Ok, ok, I'm sharing this because of a fellow garden blogger posting about volunteering to help the homeless and mentioning the potential for an angry outburst.
This is in NO WAY intended to dissuade people from helping the homeless. Instead it should encourage you to help those less fortunate because of underlying issues leading to their misfortune. I strongly encourage everyone to consider donating to a local nonprofit which aids in helping homeless individuals. Doing something or buying something or donating something is all fine and good and very much appreciated, but nonprofits really need cash for the multitude of unseen emergencies and crises. Individual monetary donations really, really help nonprofits because they can use this money as they see fit unlike with grants which stipulate certain, predetermined uses for the monies. Having worked at a nonprofit, I cannot tell you how much monetary donations matter when it comes to purchasing gas, paying for medical care, and the many other things that cannot be obtained through items and volunteer hours although both are very much appreciated. I would kiss all the donors who helped pay for my clients' light bills and bus tickets.
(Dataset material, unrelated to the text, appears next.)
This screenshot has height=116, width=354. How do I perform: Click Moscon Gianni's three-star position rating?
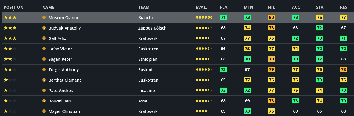click(10, 18)
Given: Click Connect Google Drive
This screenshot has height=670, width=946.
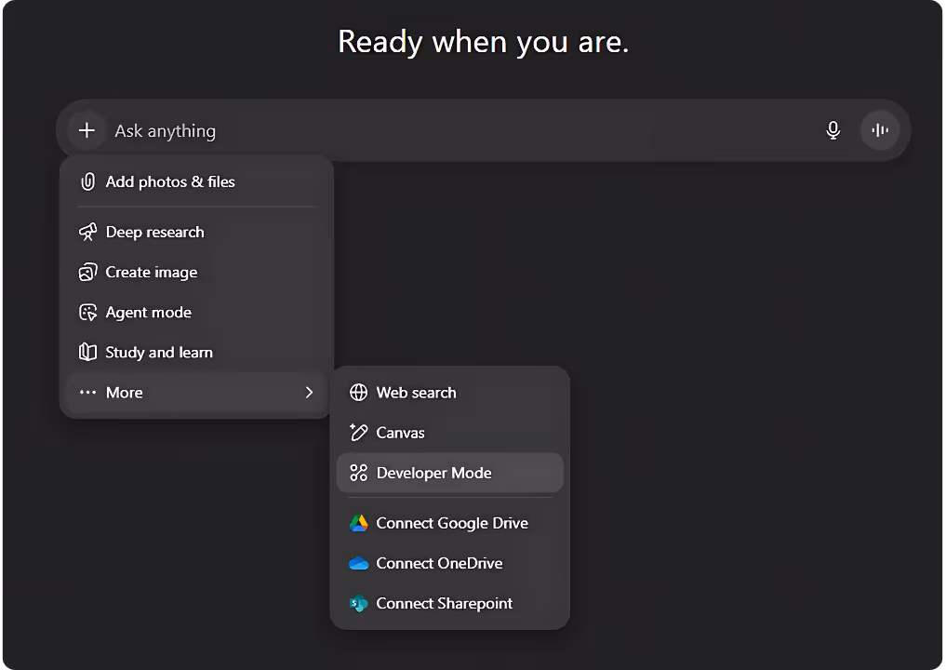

If you are considering donating to a food bank, strongly consider donating money. A food bank can pool your money and the monies of others for a greater purchasing power and get a lot more bang for your buck by buying in bulk rather than a local grocery store. If you already have food items in your cupboard, go ahead and donate those, but buying a new product and donating to a food bank wastes money that could be used for a greater purchasing power. It's not nearly as gratifying to sign a check as it is to plunk down a fresh can of green beans, but the check does a whole lot more good for those you're trying to help. So please give a monetary donation to a nonprofit you appreciate.
Without further adieu:
A Brief Review of Homelessness, Suicidality, Imprisonment, and Masculinity
Of all US states and territories, 0.30% of the population experienced homelessness in 2005, and Oregon had an estimated 16,221 homeless people and one of the largest homeless rates per capita with a 0.45% of total population affected by homelessness (Homelessness Research Institute et al., 2007). Approximately half of this homeless population is unsheltered, and many who cannot find shelter are men, especially men of color (Passaro, 1996). Homelessness is strongly correlated with mental illness, masculinity, and suicide, and these issues are compounded by the effects of incarceration and youth.
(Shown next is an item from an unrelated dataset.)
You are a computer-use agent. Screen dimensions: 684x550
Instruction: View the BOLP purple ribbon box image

While the causes of homelessness are based upon correlations, there are strong risk factors for becoming homeless, and these risk factors mirror disturbing trends within the prison system. Individuals who experience homelessness for extended periods of time are more likely than those who are transiently homeless to be male, a person of color, and undereducated with a history of mental illness, incarceration, and drug addiction (Phelan & Link, 1999). Folsom et al. (2005) found similar results in a survey of those in the San Diego County Adult Mental Health Services. They found strong correlations of homelessness to maleness, African American ethnicity, substance abuse, lack of health assistance, schizophrenia, bipolar disorder, and poorer functioning. As Hwang (2001) illustrates, schizophrenia is present in 10-13% of homeless individuals at any one time. While schizophrenia is not related to violent behavior (Rice & Harris, 1995), it is overrepresented within the penal system in addition to major depression and mania (Teplin, 1990). This overrepresentation is particularly troubling due to the fact that some individuals with severe mental illness are sent to a psychiatric hospital and are not recorded or represented in arrest and detainment rates (Teplin, 1990). Those who are imprisoned have a high risk of reincarceration and/or homelessness (Metraux & Culhane, 2004). The prison system and homelessness circulate around mental illness and feed into each other leaving those suffering from illness largely without treatment. Those with mental illness are overrepresented within the prison system and within the homeless population which compounds the effects of mental illness, homelessness, and incarceration.
The lives of homeless individuals, in many ways, lack the social dignity afforded to individuals who have the means to find a home (Jacobson, 2007). Street homelessness in particular leaves a person vulnerable to hate crimes, disease, and mistreatment from authorities including accusations of prostitution (National Coalition for the Homeless, 2006). In one study that surveyed 2,401 homeless individuals, 54% of them had been victimized in some way during their time on the streets (Lee & Schreck, 2005). Theft was a prevalent form of victimization with 15.7% of those surveyed having had a possession stolen, and 11.0% had a possession stolen and were beaten (Lee & Schreck, 2005). Rates of victimization were strongly correlated with longer periods of homelessness and begging/panhandling so that the longer an individual remained on the streets and were increasingly exposed to the public, the more likely the individual was to be victimized (Lee & Schreck, 2005).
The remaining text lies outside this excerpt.